The title characters in Jasmin Mozaffari’s bang-up Firecrackers are high-school grads Lou (redhead Michaela Kurimsky) and Chantal (Karena Evans), who mouth off to people even when they know there’s nothing in it for them and know they’ll have to fight their way out of yet another fine mess. Lou doesn’t know what she wants but she knows that what she has in her rundown little town with a nasty mother (back again in their shack of a house with a man nearly half her age) will kill her — or drive her to get herself killed, somehow. Lou helps her little brother, Jesse (Callum Thompson), put on makeup because that’s how he wants to be, even if their mom, LeAnne (Tamara LeClair), will accuse her of turning him into a “faggot” — because Lou cares a lot about Jesse but not about her mom’s wrath. Lou has made enough cleaning cruddy motel rooms to get to New York City with Chantal if their empathetic friend Josh (Scott Cleland) will drive them. Lou throws her clothes into a garbage bag and heads out for points unknown — but first Chantal must elude her possessive boyfriend, who has all kinds of ways of wearing her down.
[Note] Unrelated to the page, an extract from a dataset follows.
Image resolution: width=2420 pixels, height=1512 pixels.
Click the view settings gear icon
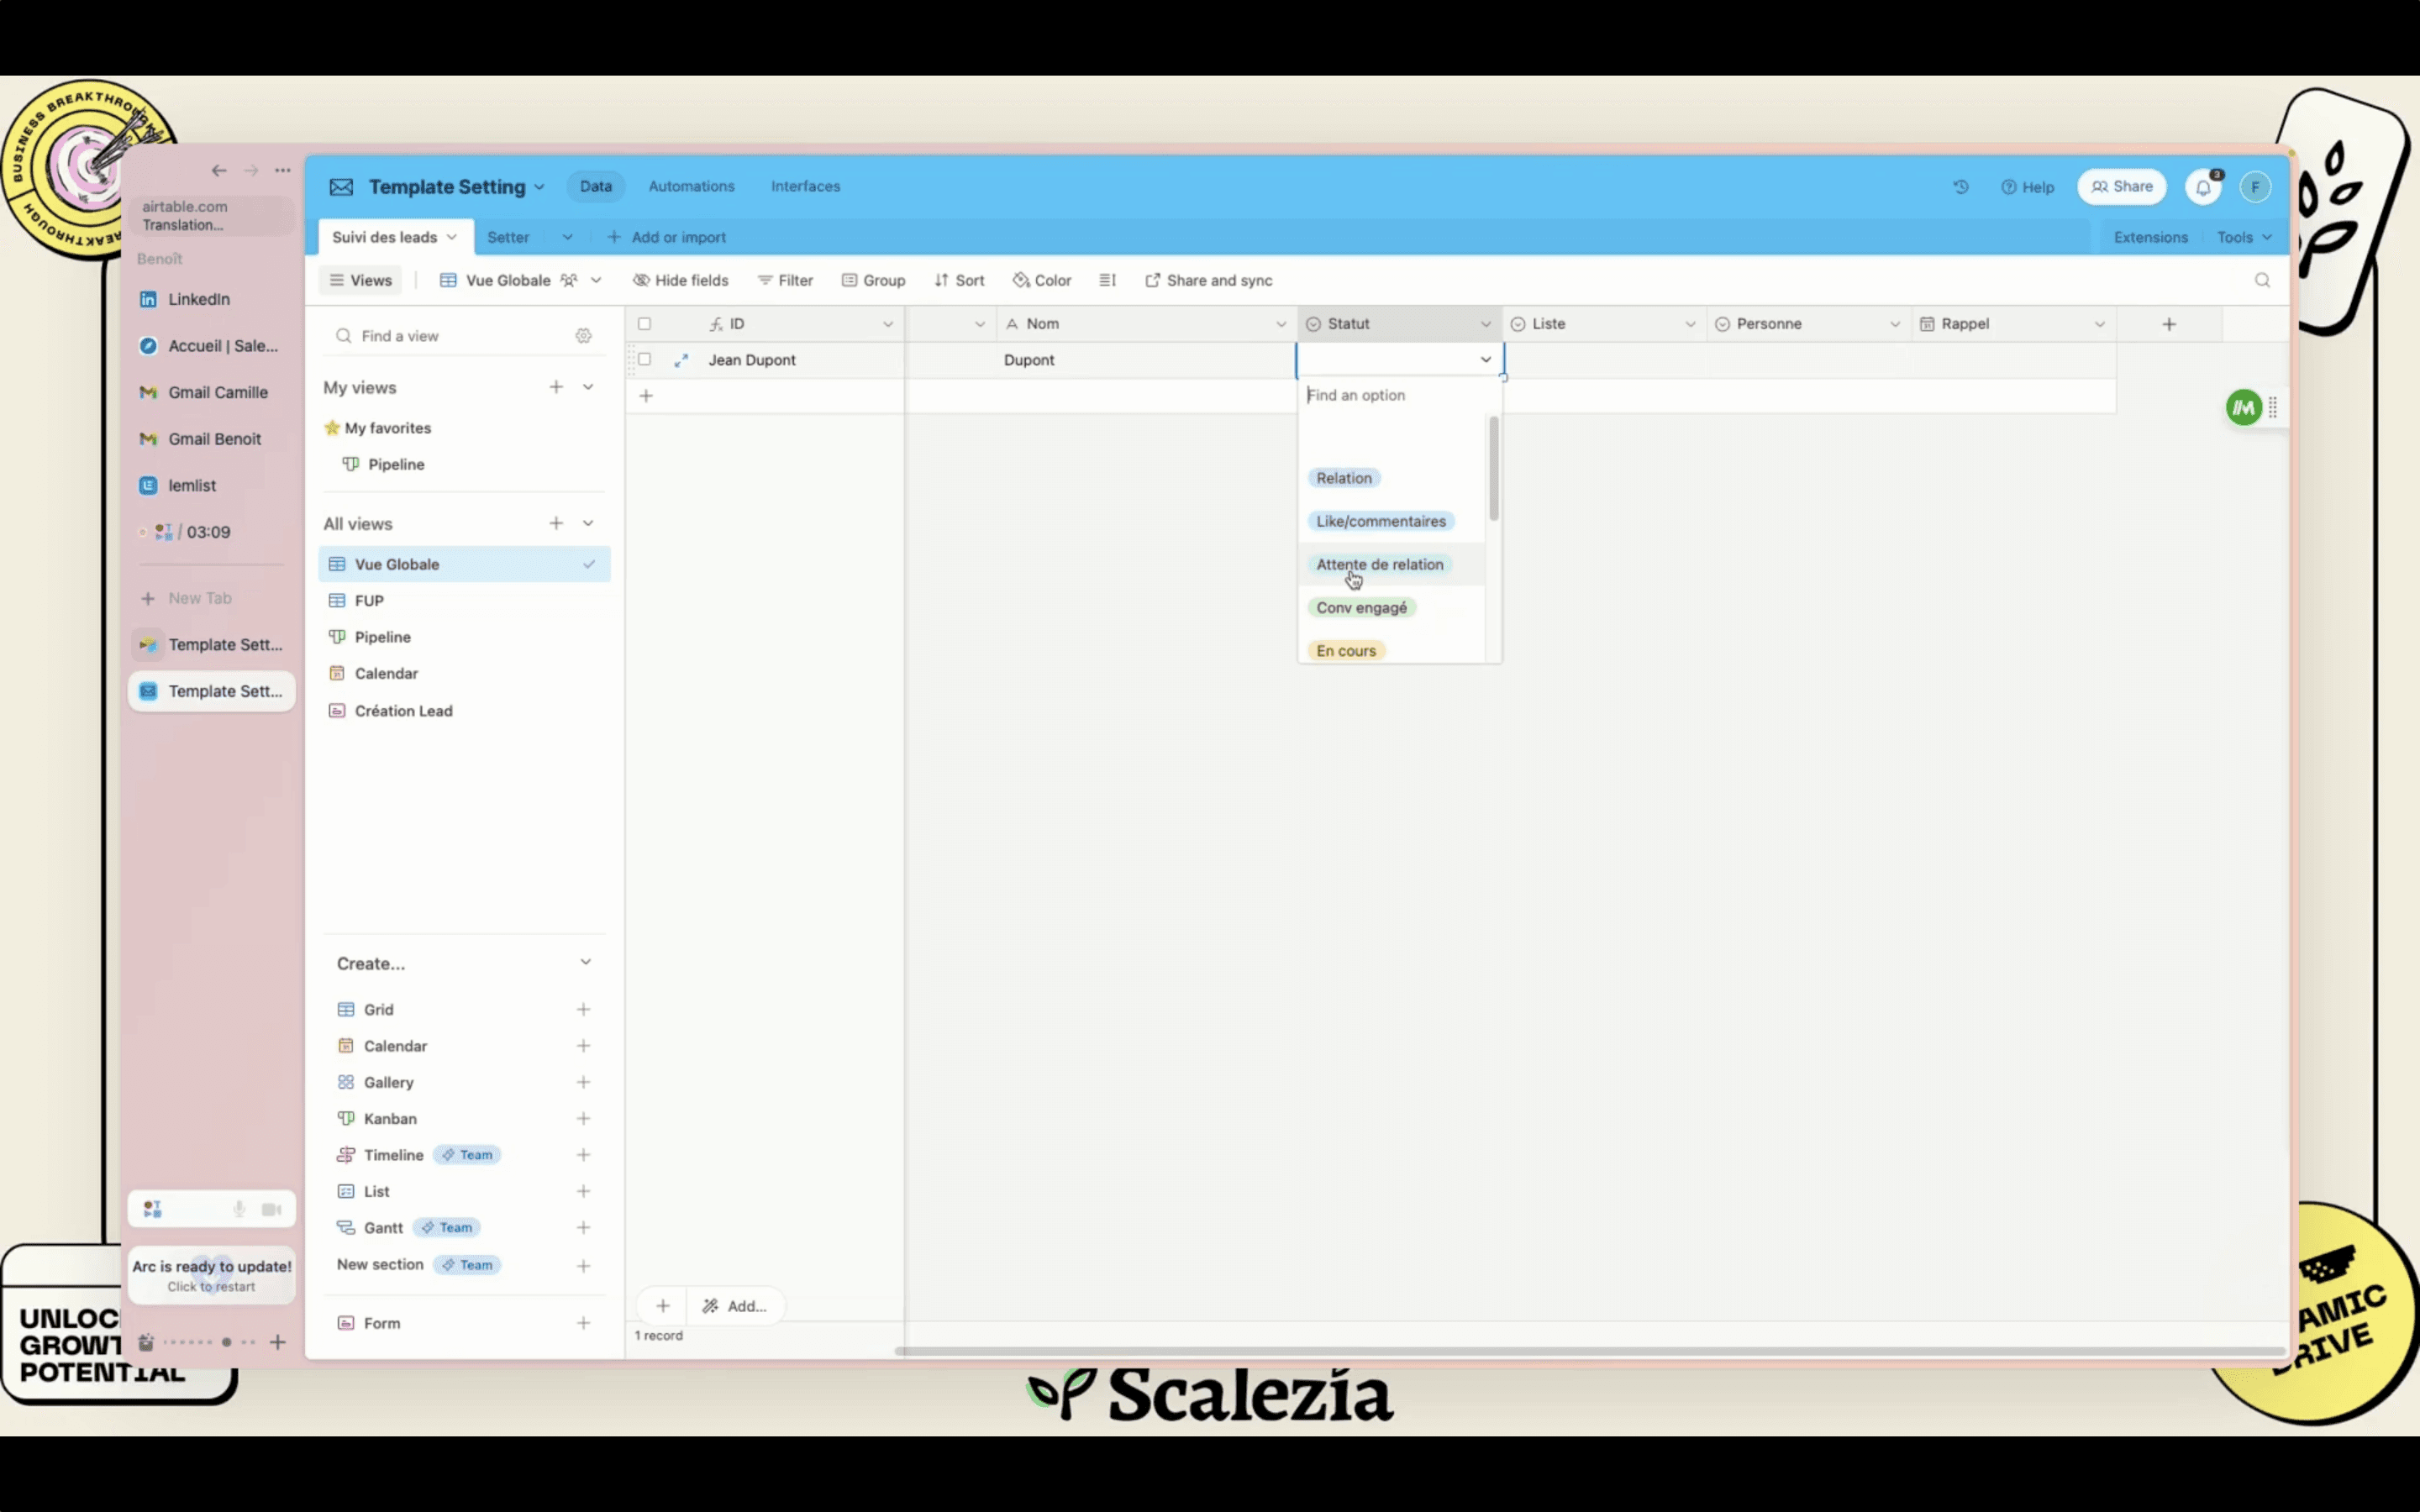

What makes Firecrackers so gripping is that there’s danger to Lou and Chantal everywhere — not just from predatory males and absent parents but from themselves. They’re of this culture and susceptible to it, no matter their smarts and resolve. Lou is horrified when Chantal’s boyfriend grabs her and carries her halfway across the beach but even more horrified when Chantal, now far away, begins to giggle and canoodle with him. Then Lou, who’s fairly wasted, goes off with the boyfriend’s friend to fool around in a pickup, leaving loyal little Josh behind and guaranteeing Josh won’t be so loyal anymore. Mistake, mistake, mistake — given her dependence on him.

The actors make the ordinary extraordinary — they give these characters the stature that eludes most superheroes. Kurimsky pares away all the unnecessary externals — her body signals one thing, “I want out.” LeClair, in her film debut, allows us to hate her — until we suddenly glimpse the real albeit struggling mother beneath and realize she’s a victim in her own way. As her on-again younger boyfriend, scrawny David Kingston, creates a complex and pathetic human being out of disparate, contradictory fragments. You come away from Firecrackers marveling not at the characters’ strength but at their unending struggle against weakness.